The Commanding Officer
Robert Carter's classified OSS orders provide further evidence that Project NAPKO was a cover operation
Moon Duck Harr, an OSS agent whose name, I believe, is a pseudonym for Karl Harr, Jay’s cousin, appears in his OSS personnel file to be one of a group of Korean agents who trained on Santa Catalina Island, off the coast of California, during the spring and summer of 1945.
Looks, however, can be deceiving.
In an attempt to determine whether or not this agent was training in preparation for a role in Operation NAPKO, I carefully reviewed the documentary record pertaining to Robert Edward Carter, the commanding officer for two of the training sites.

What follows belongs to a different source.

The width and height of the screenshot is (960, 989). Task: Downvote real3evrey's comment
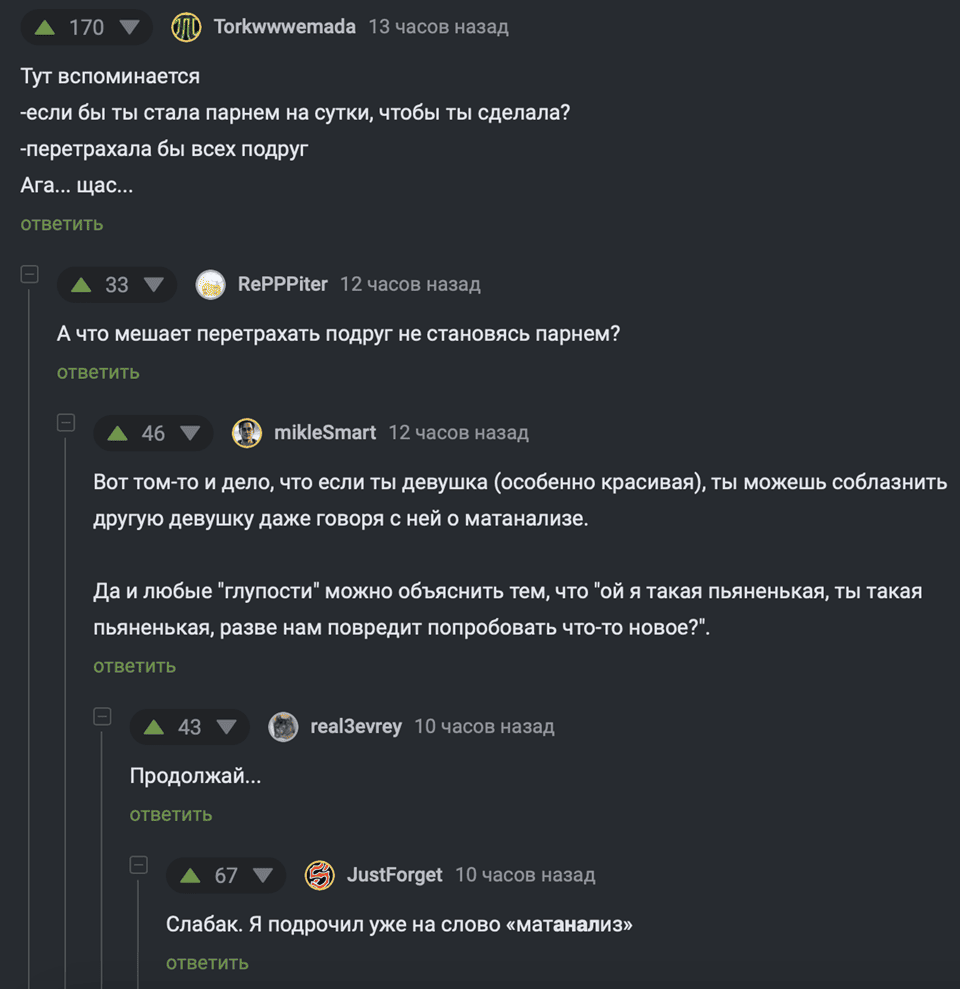pyautogui.click(x=226, y=726)
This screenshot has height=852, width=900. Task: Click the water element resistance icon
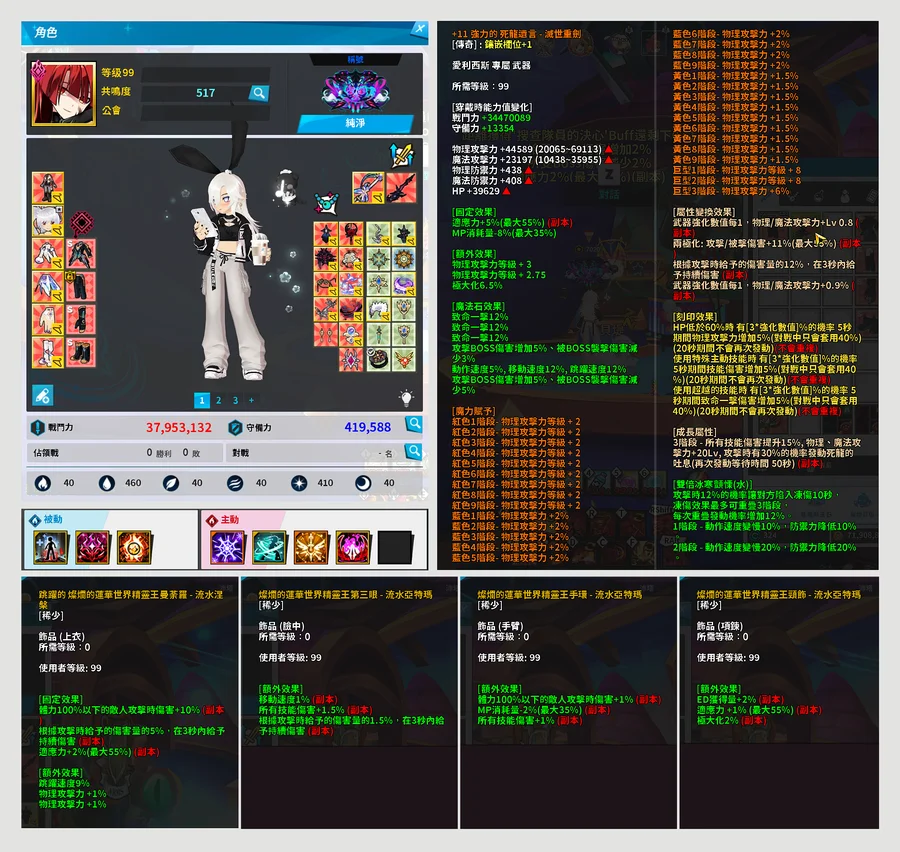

A source with access to Carter’s classified orders provided me with unredacted copies of those documents. This article draws from those 21 pages, as well as from Carter’s 62-page personnel file, which was declassified in 2008.
Background
Robert Carter was a recent graduate of Davidson College in North Carolina when he entered the army in 1942. He was born in 1919 in Alexandria, Virginia, and by the time he served under Carl Eifler, he stood 6’3” and weighed 170 lbs.
Carter was outside the country for only 4 out of his 42 months in the military, but that doesn’t mean he was bored. Far from it.
Carter completed 17 weeks of rifle and heavy weapons training at Fort Benning, in Georgia. He also did four weeks of army parachute training there. Later, after he joined the OSS, Carter completed four additional weeks of parachute training at the OSS school in England.
Training for Project NAPKO
Carter received his first set of orders related to Catalina Island on January 24, 1945.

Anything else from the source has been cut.